The proteome of Saccharomyces cerevisiae mitochondria

Abstract

We performed a comprehensive approach to determine the proteome of Saccharomyces cerevisiae mitochondria. The proteins of highly pure yeast mitochondria were separated by several independent methods and analyzed by tandem MS. From >20 million MS spectra, 750 different proteins were identified, indicating an involvement of mitochondria in numerous cellular processes. All known components of the oxidative phosphorylation machinery, the tricarboxylic acid cycle, and the stable mitochondria-encoded proteins were found. Based on the mitochondrial proteins described in the literature so far, we calculate that the identified proteins represent approximately 90% of all mitochondrial proteins. The function of a quarter of the identified proteins is unknown. The mitochondrial proteome will provide an important database for the analysis of new mitochondrial and mitochondria-associated functions and the characterization of mitochondrial diseases.

Fig. 1.

Purification of yeast mitochondria, separation of proteins, and analysis by MS. (A) Subcellular localization of authentic and tagged Tom22. Mitochondria (Mito; 25 μg of protein) and enriched microsomal fractions (25 μg of protein; P100) from WT and Tom22_His-10 S. cerevisiae strains were separated by SDS/PAGE and transferred onto poly(vinylidene difluoride) membranes.
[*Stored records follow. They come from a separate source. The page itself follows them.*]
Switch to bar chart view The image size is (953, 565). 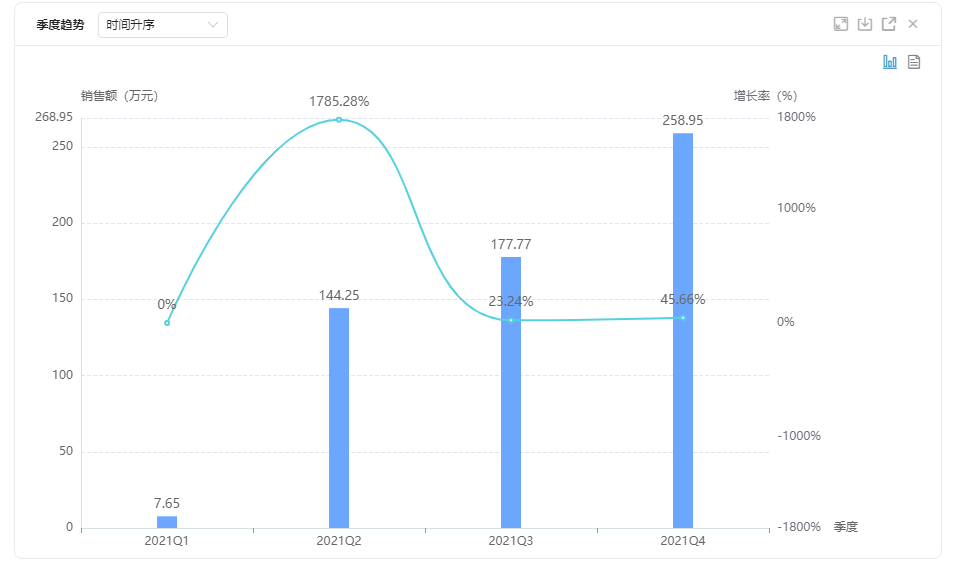(x=890, y=62)
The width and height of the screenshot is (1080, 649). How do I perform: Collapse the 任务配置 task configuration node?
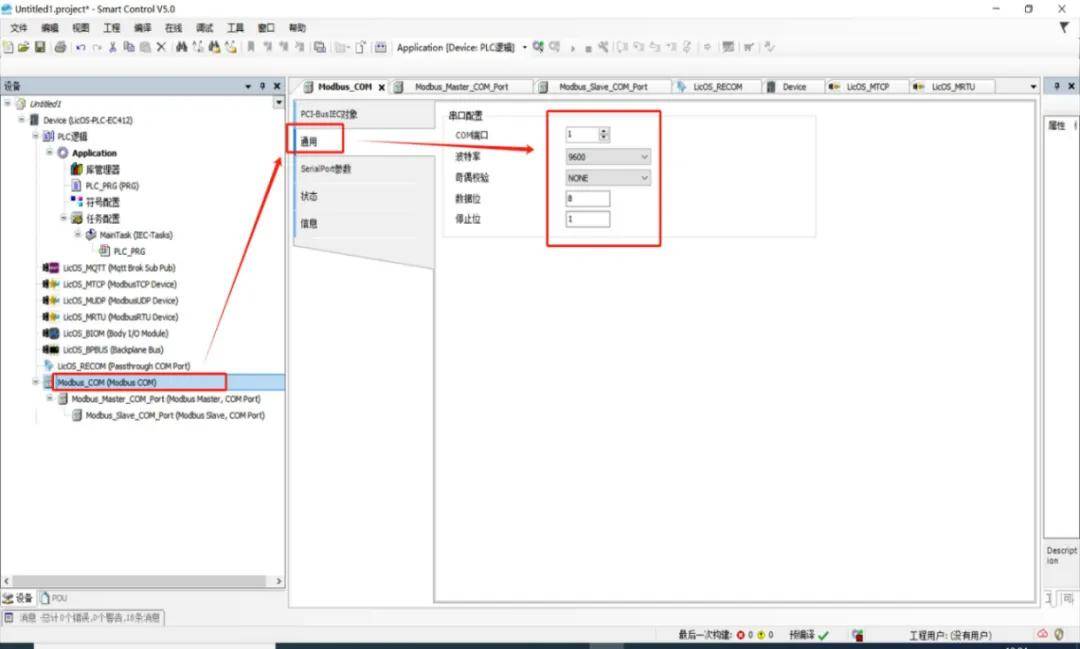point(64,218)
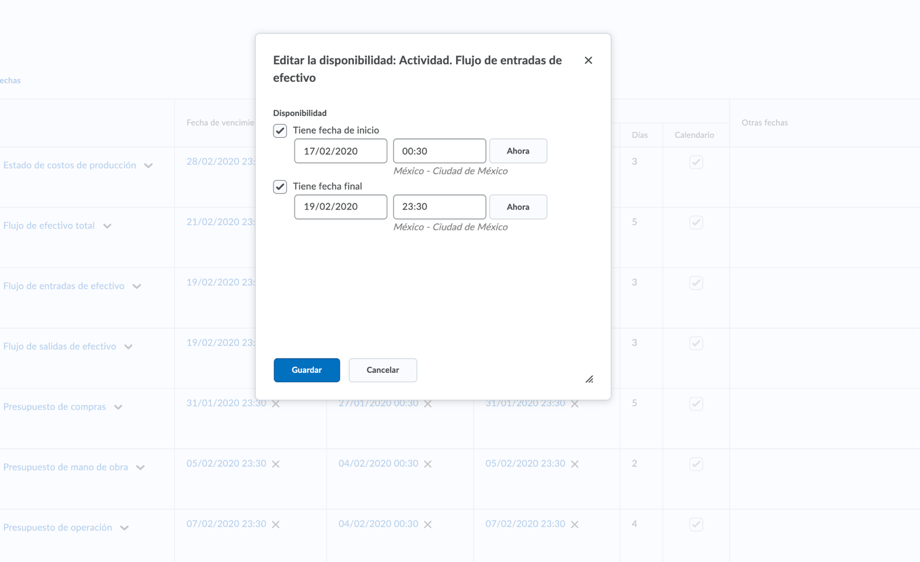Save changes with Guardar button
This screenshot has width=920, height=562.
click(x=306, y=370)
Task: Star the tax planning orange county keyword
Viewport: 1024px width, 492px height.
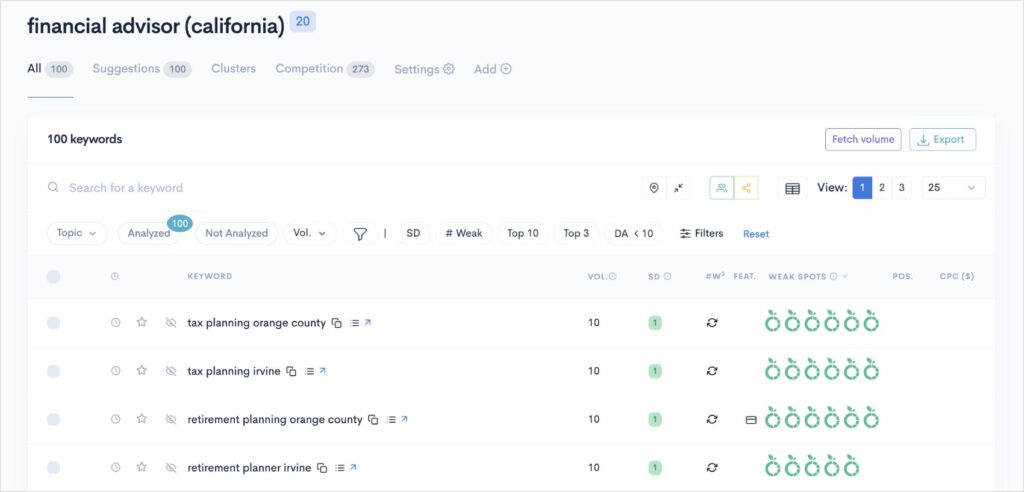Action: [142, 323]
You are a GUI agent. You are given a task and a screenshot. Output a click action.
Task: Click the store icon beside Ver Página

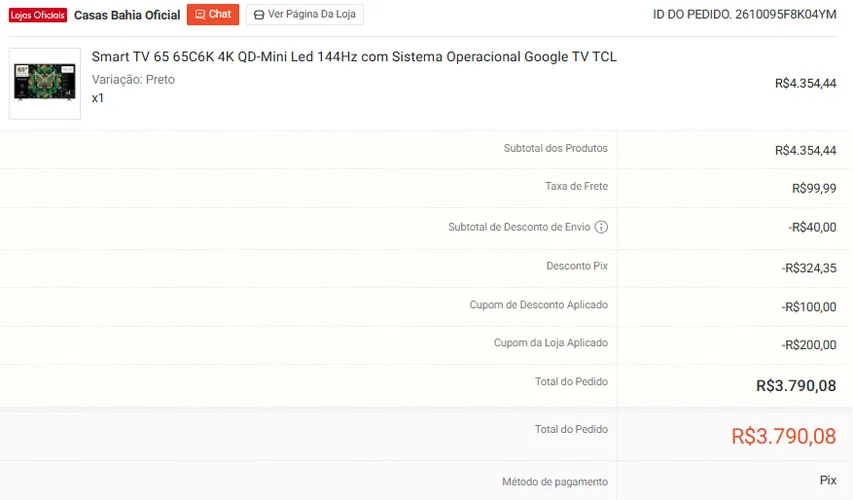pyautogui.click(x=259, y=15)
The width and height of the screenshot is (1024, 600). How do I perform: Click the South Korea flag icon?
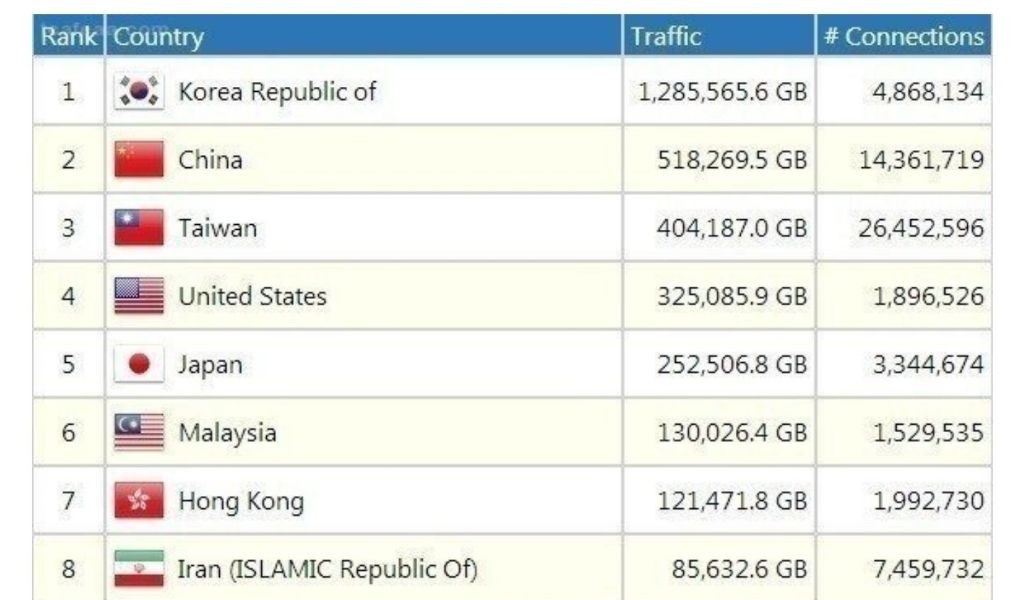point(138,92)
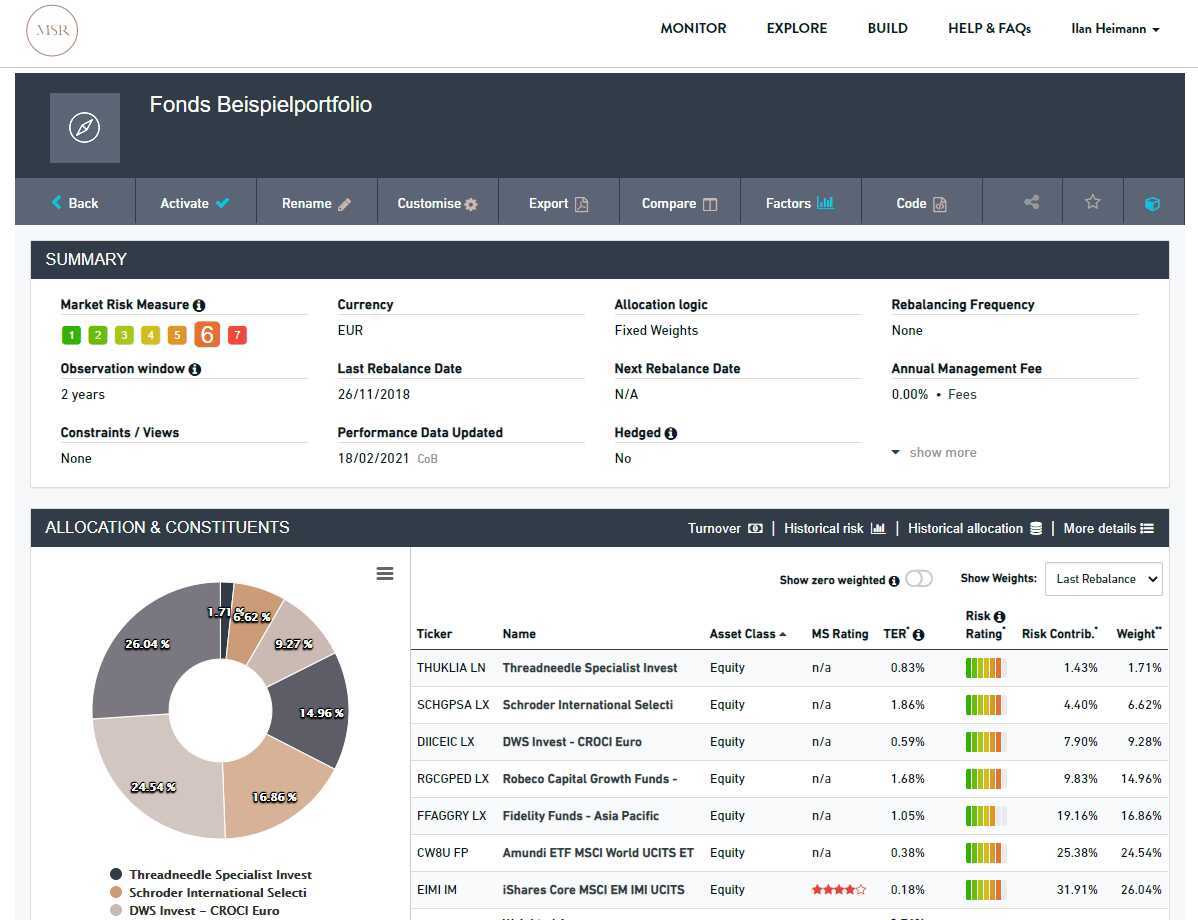Toggle Schroder International Selecti legend item

click(x=208, y=892)
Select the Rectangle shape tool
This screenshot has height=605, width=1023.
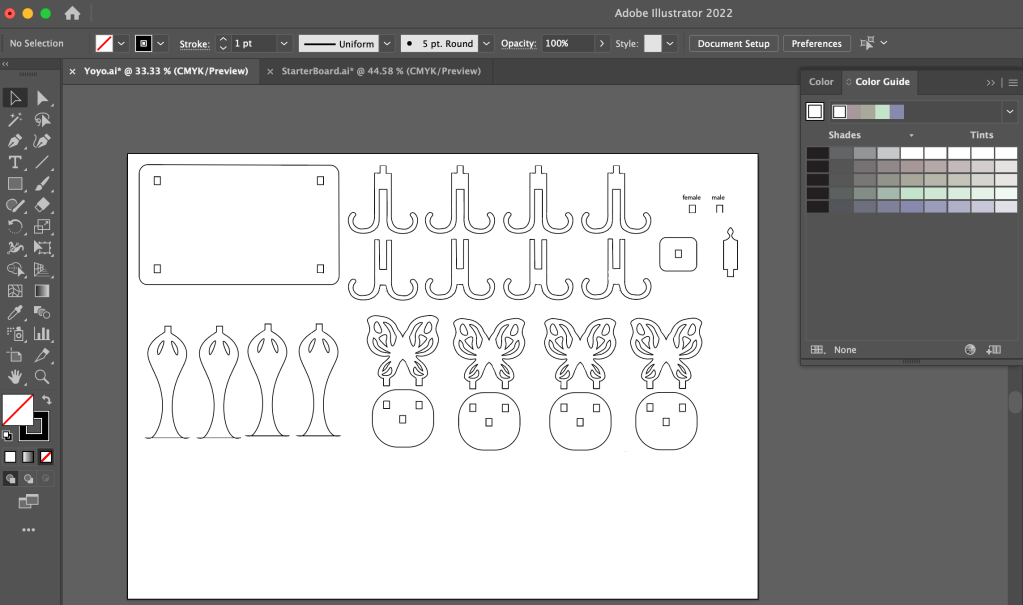click(x=15, y=184)
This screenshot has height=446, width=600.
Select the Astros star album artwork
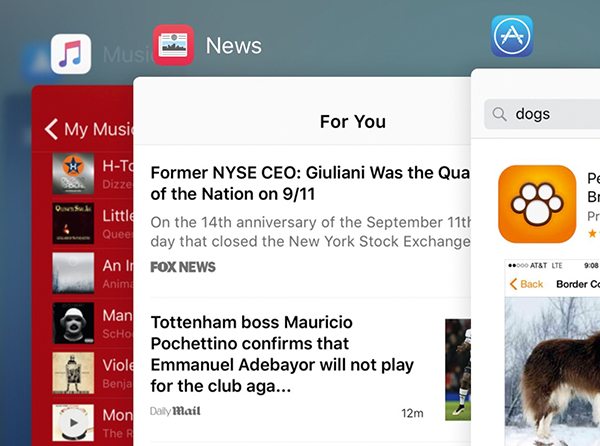coord(73,173)
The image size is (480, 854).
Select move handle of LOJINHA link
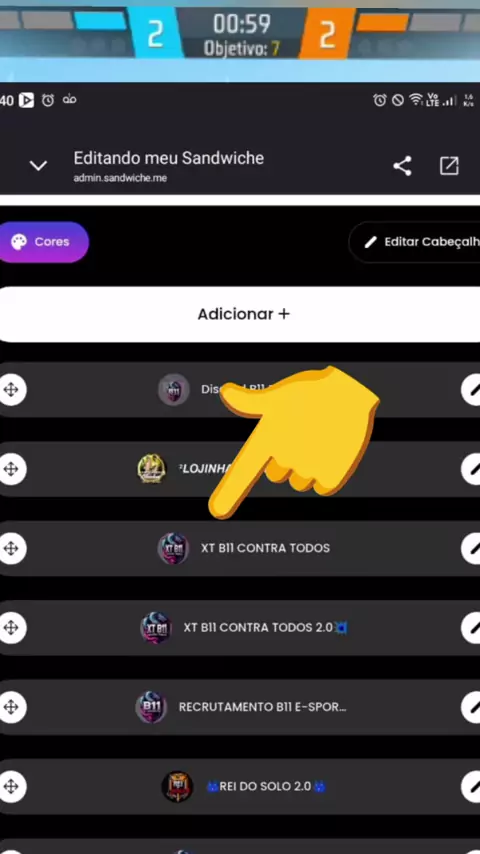tap(11, 469)
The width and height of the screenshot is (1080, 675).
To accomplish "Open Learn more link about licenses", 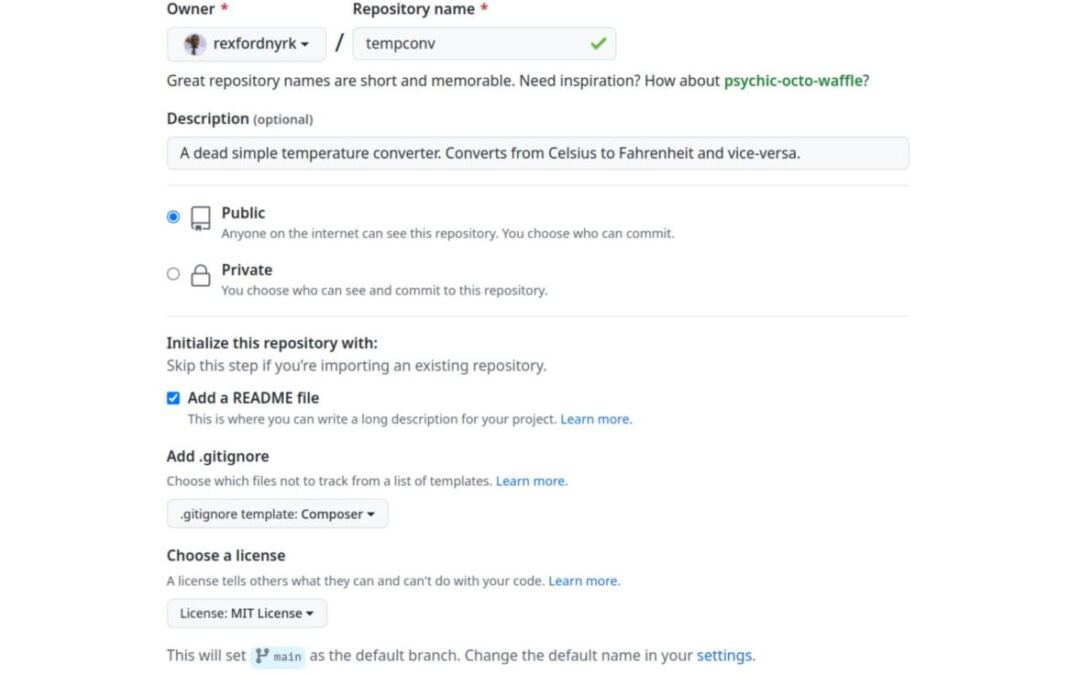I will 583,581.
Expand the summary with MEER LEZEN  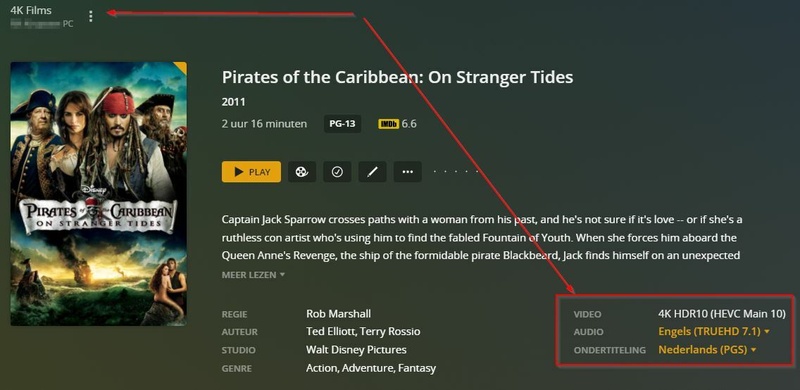(253, 275)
Immunodecoration was performed with antisera against the indicated proteins and the ECL detection system (Amersham Pharmacia Biotech). Sec61 and Sss1 are subunits of the ER translocon. (B) Highly purified yeast mitochondria. Equal-volume aliquots from total yeast, P12, and highly purified mitochondria were separated by SDS/PAGE and blotted onto poly(vinylidene difluoride) membranes. mALP, mature vacuolar alkaline phosphatase; sALP, soluble vacuolar alkaline phosphatase; Nsp1, subunit of nuclear pore complex; Pex13, peroxisomal biogenesis protein (peroxin) 13; PGK, phosphoglycerate kinase 1. (C) Strategies for protein separation and MS analysis. Four separation methods were used to cover the mitochondrial proteins: isoelectric focusing (IEF) followed by SDS/PAGE (2D PAGE); digestion with four different proteases, followed by multidimensional liquid chromatography (MDLC) and electrospray ionization-MS (ESI-MS); 1D SDS/PAGE, followed by n-LC-MS/MS; generation of a mitochondria-associated fraction by treatment of mitochondria with trypsin or salt, followed by SDS/PAGE and n-LC-MS/MS. Typical examples of separation and spectra are shown.

Fig. 2.

Separation of mitochondrial proteins by 2D PAGE. Isolated yeast WT mitochondria were subjected to isoelectric focusing (IEF), followed by SDS/PAGE. The identified protein spots are numbered and listed in Table 2.

Fig. 3.

Import of proteins into isolated yeast mitochondria. (A) ³⁵S-labeled precursor proteins were incubated with isolated yeast WT mitochondria in the presence or absence of a membrane potential (ΔΨ) for the indicated times. The samples were treated with proteinase K and separated by SDS/PAGE. Imported proteins were detected by digital autoradiography. Lane 1, nonimported labeled precursor protein in reticulocyte lysate (5% of material added to mitochondria). p, precursor form; m, mature form. (B) Lap3 forms a 300-kDa complex in mitochondria. ³⁵S-labeled Lap3 with or without a presequence (lanes 1 and 2). The precursor form of Lap3 was incubated with isolated mitochondria in the presence or absence of a ΔΨ (lanes 3 and 4). The mitochondria were solubilized by digitonin after the import reaction and separated by blue native PAGE (BN/PAGE). *, Putative dimer of Lap3.

Fig. 4.

Identification of mitochondrial proteins and presequences. (A) Number of identified different proteins per million MS spectra. (B) Identification of presequence segments in proteins of the mitochondria-associated fraction. The sequences of the identified peptides found closest to the N terminus are shown. Numbers refer to amino acid positions, starting with the first residue of the presequences. The first and last residues of the mature proteins are indicated. Cytochrome b₂ is processed in two steps, after residues 31 and 80 (49).

Fig. 5.

Classification of the identified proteins according to function. Protein functions were assigned according to the databases ypd (36), sgd (33), and mitop (43).